EXERCISE DIRECTIONS: Give again, word for word, the lines below that run from the line with "You are a GUI" through the line with "1348x896 pixels. Task: Activate". Drop the pictures.

──────── DATASET EXTRACT

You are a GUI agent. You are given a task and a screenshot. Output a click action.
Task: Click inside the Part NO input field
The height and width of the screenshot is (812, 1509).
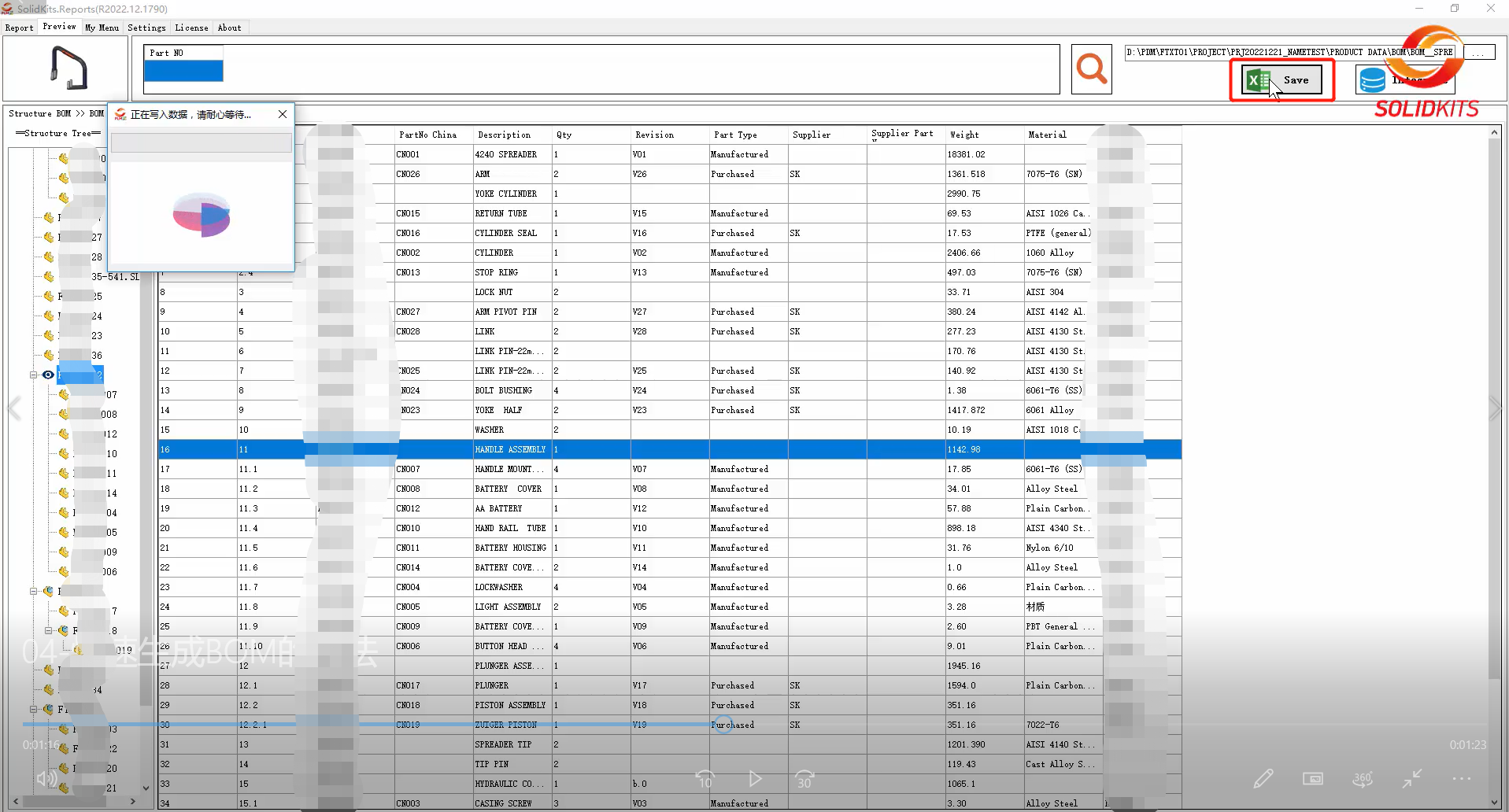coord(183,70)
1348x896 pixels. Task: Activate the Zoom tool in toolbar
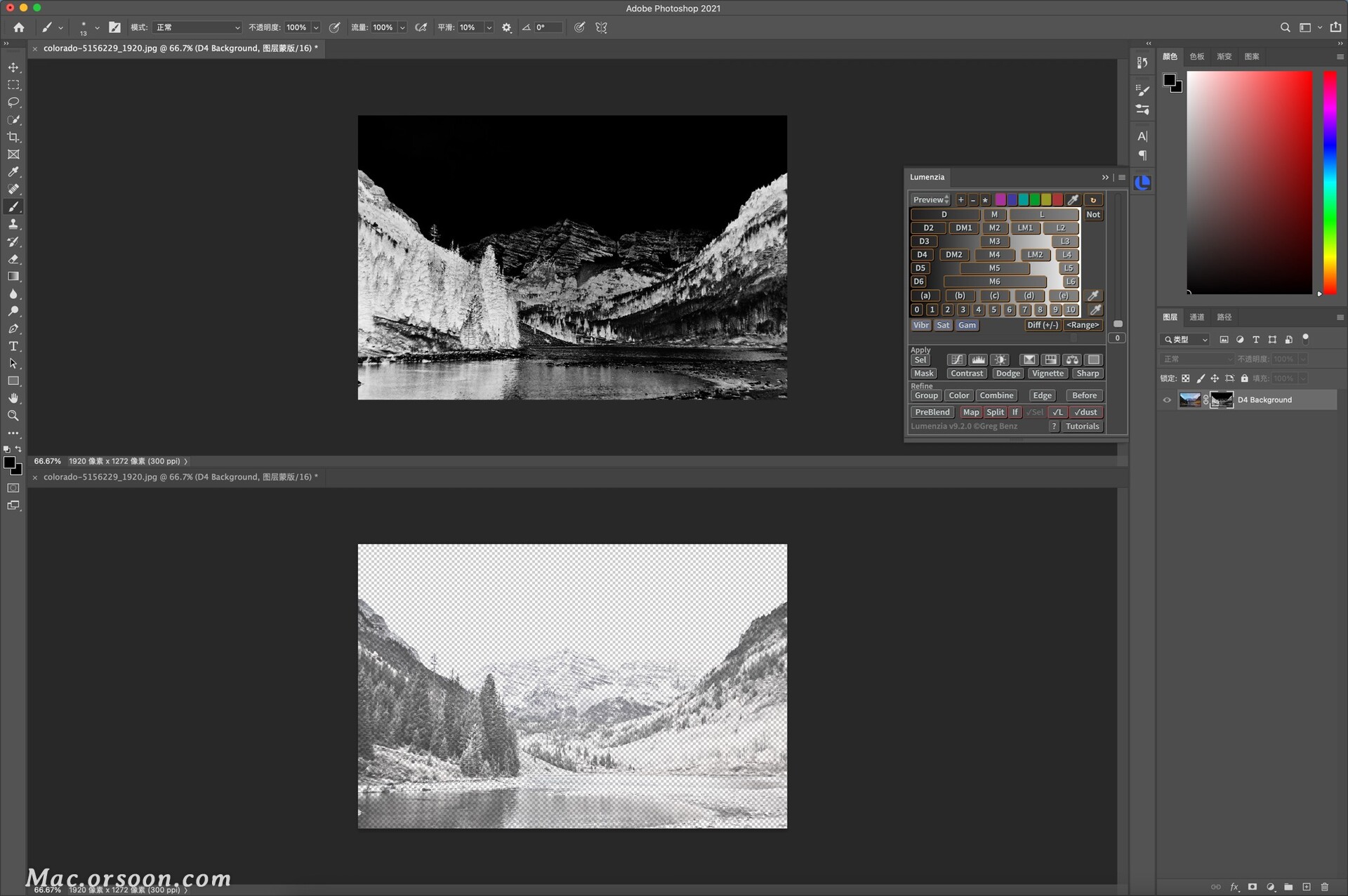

────────────────
──────── DATASET EXTRACT

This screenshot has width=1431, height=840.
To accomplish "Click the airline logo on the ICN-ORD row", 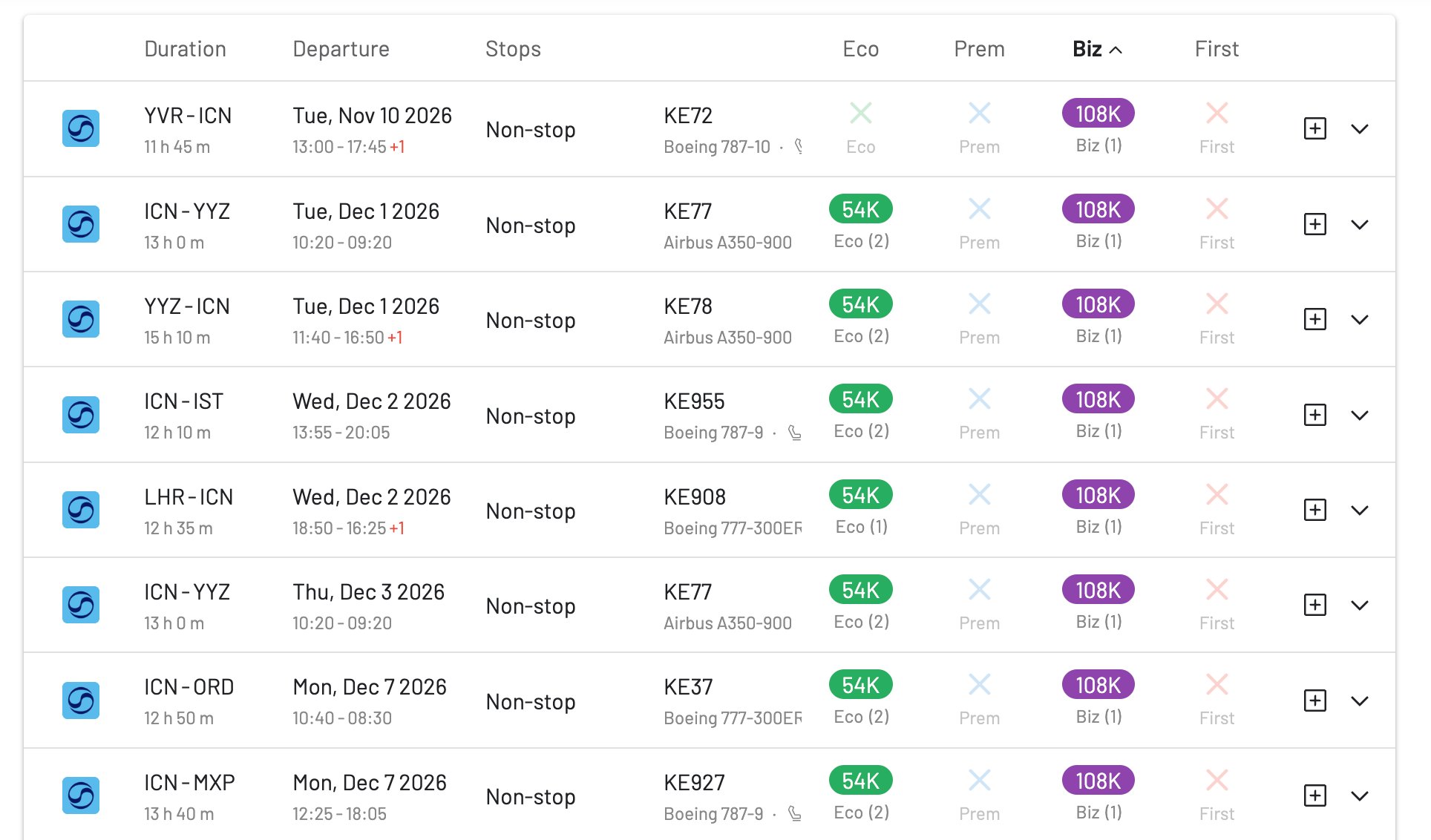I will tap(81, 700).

────────────────
──────── DATASET EXTRACT

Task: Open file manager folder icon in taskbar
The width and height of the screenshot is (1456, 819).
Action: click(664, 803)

────────────────

RESPONSE TO THE TASK:
You are a GUI agent. You are given a task and a screenshot. Output a click action.
Task: Click inside the Part NO input field
The height and width of the screenshot is (812, 1509).
coord(183,70)
1348x896 pixels. Task: Activate the Zoom tool in toolbar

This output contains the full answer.